Mãe pode colocar filho para adoção sem avisar parentes próximos

Recentemente, a Terceira Turma do Superior Tribunal de Justiça (STJ) decidiu que o sigilo relativo ao nascimento e à entrega voluntária de uma criança para adoção, assegurado à mãe pela Lei 13.509/2017, que modificou o Estatuto da Criança e do Adolescente (ECA) ao incluir o artigo 19-A, também se aplica ao suposto pai e à família da criança recém-nascida. Com essa interpretação, os ministros acataram o recurso de uma mãe que desejava que seu filho fosse encaminhado para adoção sem a necessidade de consultar parentes que poderiam ter interesse em ficar com a criança.

Direito ao Sigilo e Proteção do Recém-Nascido

O colegiado avaliou que a garantia do sigilo para a mãe biológica é essencial para proporcionar sua segurança e tranquilidade do período gestacional até o momento do parto. Esse direito é visto como uma proteção que prioriza os melhores interesses da criança recém-nascida, respeitando a vida e as relações familiares afetivas.

No primeiro grau, o juiz aceitou a renúncia da mãe ao seu poder familiar e decidiu que o filho recém-nascido deveria ser destinado à adoção, uma vez que ela não queria que seus familiares fossem consultados sobre o desejo de cuidar da criança, optando por manter tudo em sigilo. O Ministério Público recorreu, argumentando que, apesar do pedido de sigilo pela mãe, a família extensa deveria ser consultada antes de qualquer decisão, respeitando o direito do menor de conhecer e conviver com seus parentes.

Decisão do Tribunal de Justiça e Princípios de Proteção

Ao revogar a decisão do juiz, o Tribunal de Justiça de Minas Gerais (TJMG) estabeleceu que, antes que a criança fosse encaminhada para adoção, deveriam ser exploradas todas as opções de reintegração na família natural. O tribunal, fundamentando-se nos princípios da proteção integral e da prioridade absoluta previstos na Constituição Federal e no ECA, concluiu que a adoção, considerada uma medida excepcional e irrevogável, só deve ser realizada quando não existirem alternativas dentro da família extensa.

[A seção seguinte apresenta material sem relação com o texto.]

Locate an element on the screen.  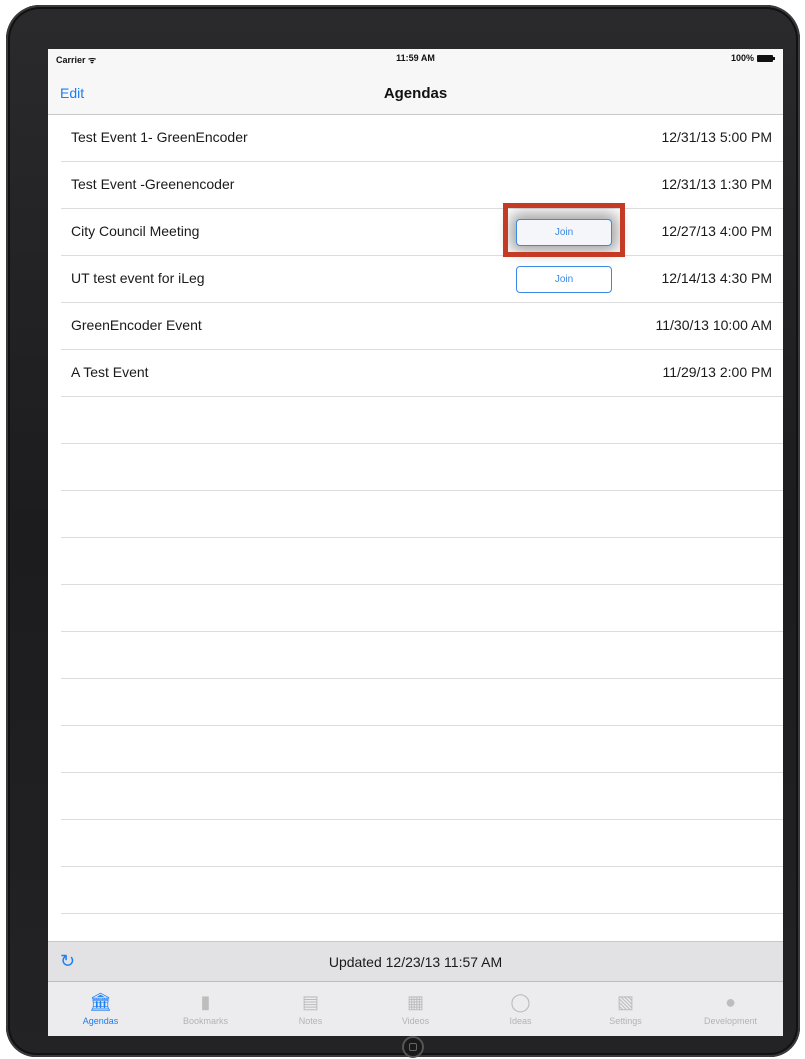
tab-settings: ▧ Settings is located at coordinates (626, 1009).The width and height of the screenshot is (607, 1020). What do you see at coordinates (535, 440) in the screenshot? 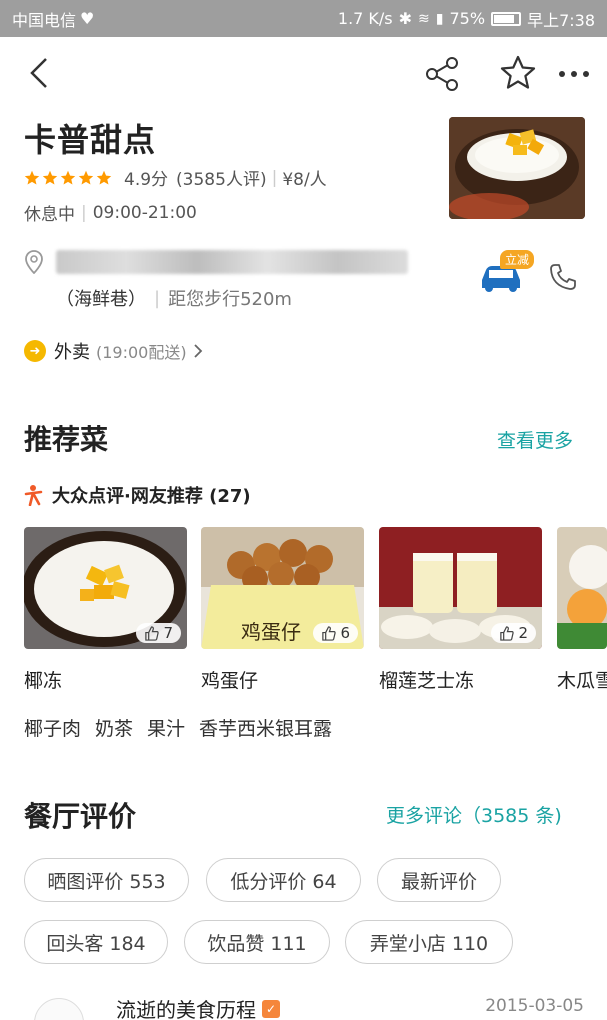
I see `see-more-link: 查看更多` at bounding box center [535, 440]. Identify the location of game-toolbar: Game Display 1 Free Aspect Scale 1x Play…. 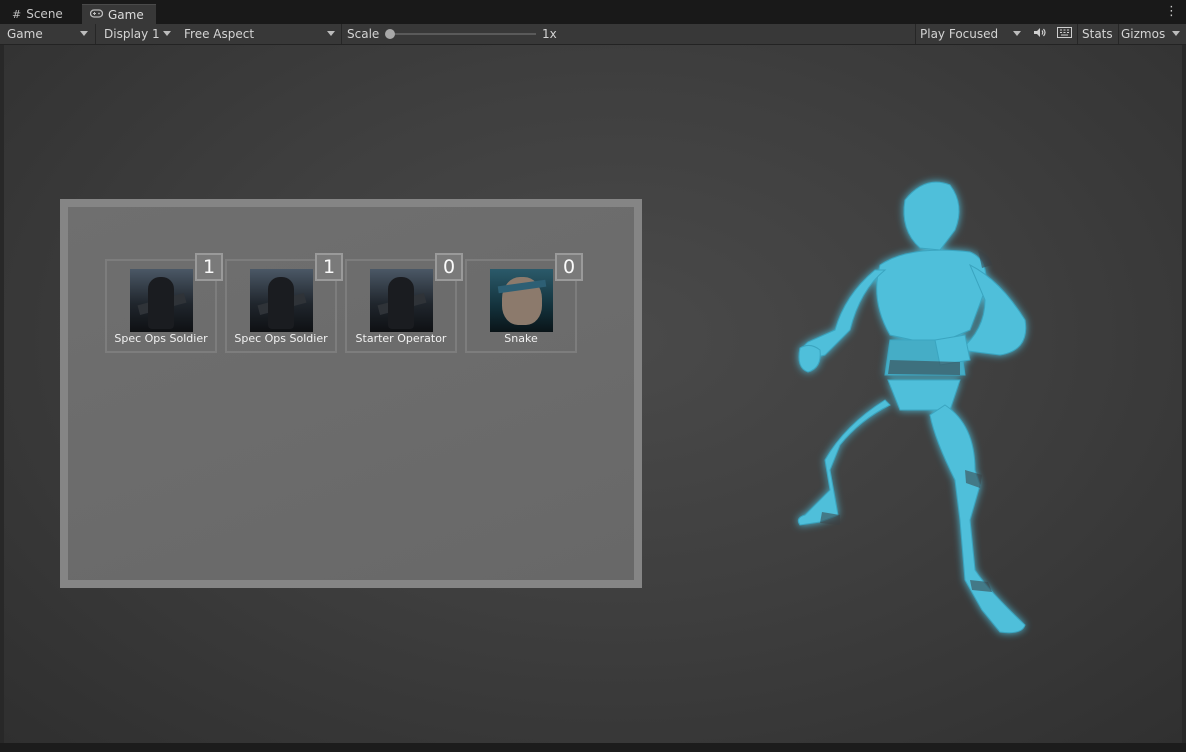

A Defensoria Pública, em nome da mãe do recém-nascido, recorreu ao STJ, afirmando que o direito ao sigilo deveria abranger todos os membros da família biológica e também o pai, conforme a intenção da mãe. O recurso argumentou que a consulta à família extensa só é necessária quando a mãe não solicita o sigilo.

Alternativa Segura e Humanizada para Adoção

O ministro Moura Ribeiro, relator do caso, ressaltou que a Lei 13.509/2017 introduziu o conceito de entrega voluntária, conforme o artigo 19-A, permitindo que a gestante ou mulher que deu à luz possa optar, antes ou logo após o parto, por entregar judicialmente seu filho para adoção, sem exercer quaisquer direitos parentais.

Segundo o relator, essa nova abordagem proporciona uma alternativa mais segura e humanizada, focada na proteção da vida digna da criança e na prevenção de práticas como abortos clandestinos e abandonos inadequados. O ministro observou que, antes dessa alteração legislativa, o sistema jurídico exigia procedimentos complicados para a entrega de crianças para adoção, como a identificação completa dos pais e o reconhecimento da paternidade, o que muitas vezes resultava em abandonos ilegais para evitar constrangimentos ou até mesmo responsabilidades criminais.

“O instituto agrega, ao mesmo tempo, o direito à vida, à saúde e à dignidade do recém-nascido, assim como o direito de liberdade da mãe”, afirmou Moura Ribeiro. Ele argumentou que a entrega da criança às autoridades competentes proporcionaria a oportunidade de viver em uma família substituta, permitindo que a mãe tivesse autonomia sobre seu filho sem ser julgada, discriminada ou responsabilizada criminalmente.

Interpretação do Melhor Interesse da Criança

O ministro enfatizou que o direito da criança à convivência familiar deve ser compreendido de forma a não conflitar com a opção de entrega voluntária para adoção, especialmente quando a mãe decide manter em sigilo o parto. Ele destacou que, embora a adoção somente deva ser considerada após esgotadas as opções de manter a criança na família natural, essa solução nem sempre é a mais benéfica, já que o menor pode enfrentar problemas de abandono e abusos em seu ambiente familiar, necessitando de uma intervenção para preservar seu bem-estar.

Na visão do relator, profissionais do direito devem sempre focar na adoção como meio de garantir o direito à convivência familiar e comunitária, conforme determinado pela Constituição e pelo ECA. Dessa forma, conforme ele, o princípio do melhor interesse da criança, sendo indeterminado, pode ser interpretado de várias maneiras, dependendo da situação em que a criança se encontra.

Por fim, vale ressaltar que o número deste processo não é divulgado em decorrência do segredo judicial.